Ce constat est applicable à l’UES AG2R.
Les résultats du calcul de l’index aboutissent à un score de 92 pour l’UES AG2R, ce dont se félicite la direction en indiquant être de 17 points au-dessus du minimum requis par la loi. Cependant, l’index masque une autre situation dans l’UES.
Au-delà de l’index, l’examen de la situation comparée des femmes et des hommes montre qu’il n’y a pas de problème de discrimination salariale dans un même emploi entre les femmes et les hommes. En revanche, un problème de promotions vers des postes à plus hautes responsabilité et à plus forte rémunération existe et est occulté par l’index égalité.
Ainsi en 2022, alors que la catégorie des employés contient 81% de femmes, et qu’elles sont encore 78% dans la catégorie AM, elles ne sont plus que 49% dans la catégorie cadre.
Et si l’on examine de plus près la catégorie cadre, on constate que c’est l’accès aux postes de managers, notamment de direction, qui est rendu difficile pour les femmes. En effet, alors qu’elles sont à parité avec les hommes dans la classe 6, elles ne sont plus que 44% dans la classe 7 et leur nombre chute à 22% dans la classe 8.
Cette situation influe sur la rémunération des femmes qui, accédant plus difficilement aux postes à plus hautes responsabilité, atteignent aussi plus péniblement les plus hautes rémunérations.
L’écart sur les salaires moyens est en faveur des hommes, leur salaire moyen est 1,28 fois plus élevé que celui des femmes et 1,26 fois plus pour le salaire médian.
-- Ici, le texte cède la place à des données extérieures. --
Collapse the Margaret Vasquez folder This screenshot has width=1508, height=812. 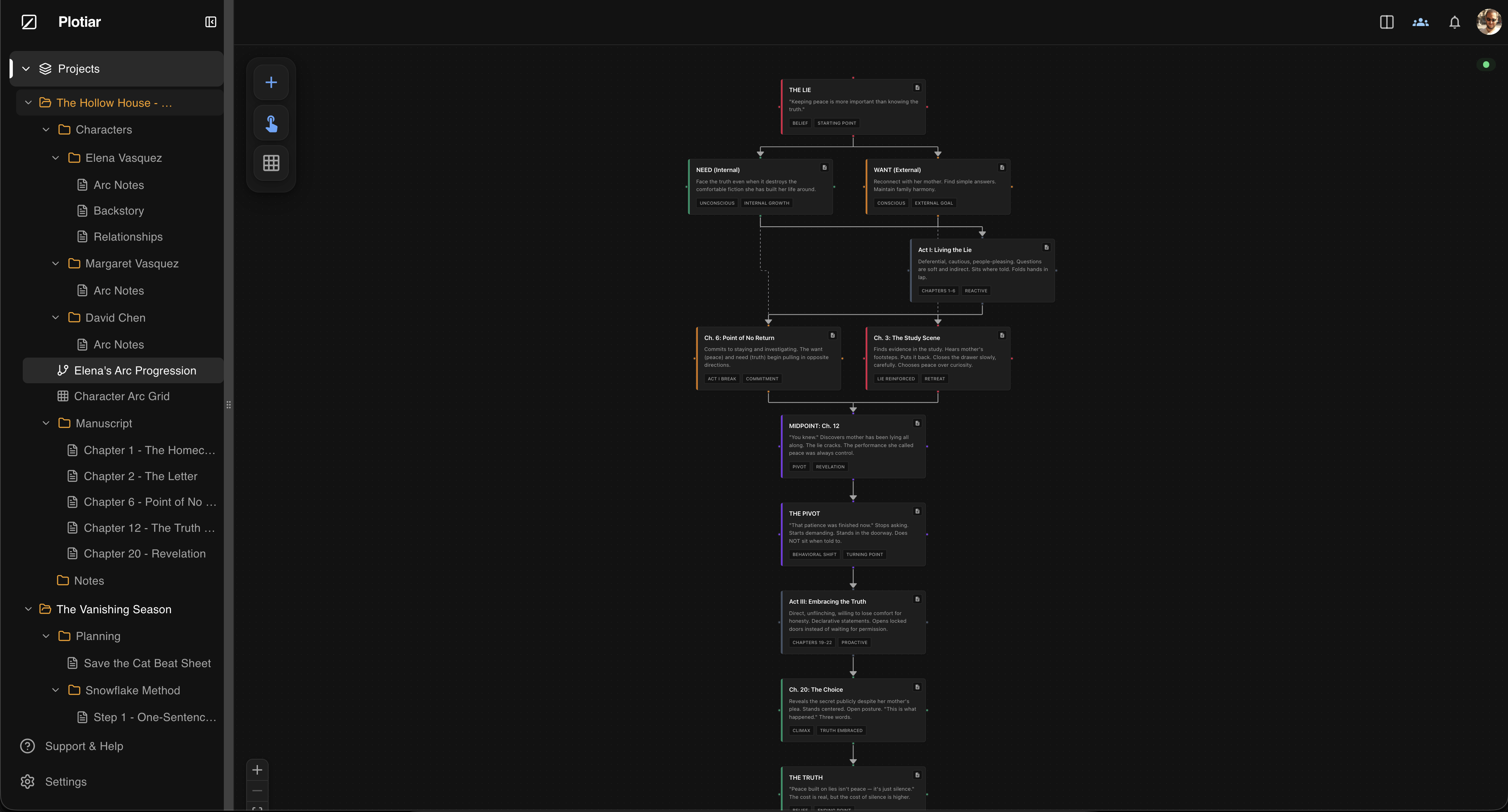click(x=56, y=263)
Cet écart se retrouve également dans le versement des primes exceptionnelles, puisqu’il est en 2022 de -51,9% pour une femme.
Autre problématique occultée par l’index égalité : la pénalisation des temps partiels. Le temps partiel est très majoritairement féminin. Ainsi, chez les employés, 28% des femmes sont à temps partiel, contre 10% des hommes, chez les AM, elles sont 21% et les hommes 6%, chez les cadres 15% et les hommes 5%.
Or,
- Seuls 83% des temps partiels ont accès à la formation contre 89% pour l’ensemble de l’effectif.
- 9% des temps partiels ont accès aux promotions contre 12% pour l’ensemble de l’effectif
- Et 17% des temps partiels ont accès aux augmentations individuelles contre 28% pour l’ensemble de l’effectif.
L’ensemble des organisations syndicale a signé l’accord sur l’égalité entre les hommes et les femmes chez AG2R, car les mesures contenues permettront de travailler sur le sujet.
Cependant, la situation dans le groupe est loin « d’être rose » aujourd’hui, malgré ce que laisse penser la direction dans sa communication. Le chemin vers l’égalité reste encore long chez AG2R …
Le jury de IPE Real Assets devait avoir une poutre dans l’oeil au moment de voir le dossier 🤣. Les chiffres, on leur fait dire ce que l’on veut, d’autant que sur certains de ces indices, les critères sont cachés et non divulgués… ben voyons…
C’est comme pour l’organisation du travail (flex, open-space, …) le groupe a 10 ans de retard… Ce qui équivaut à une bonne marge de progression, finalement.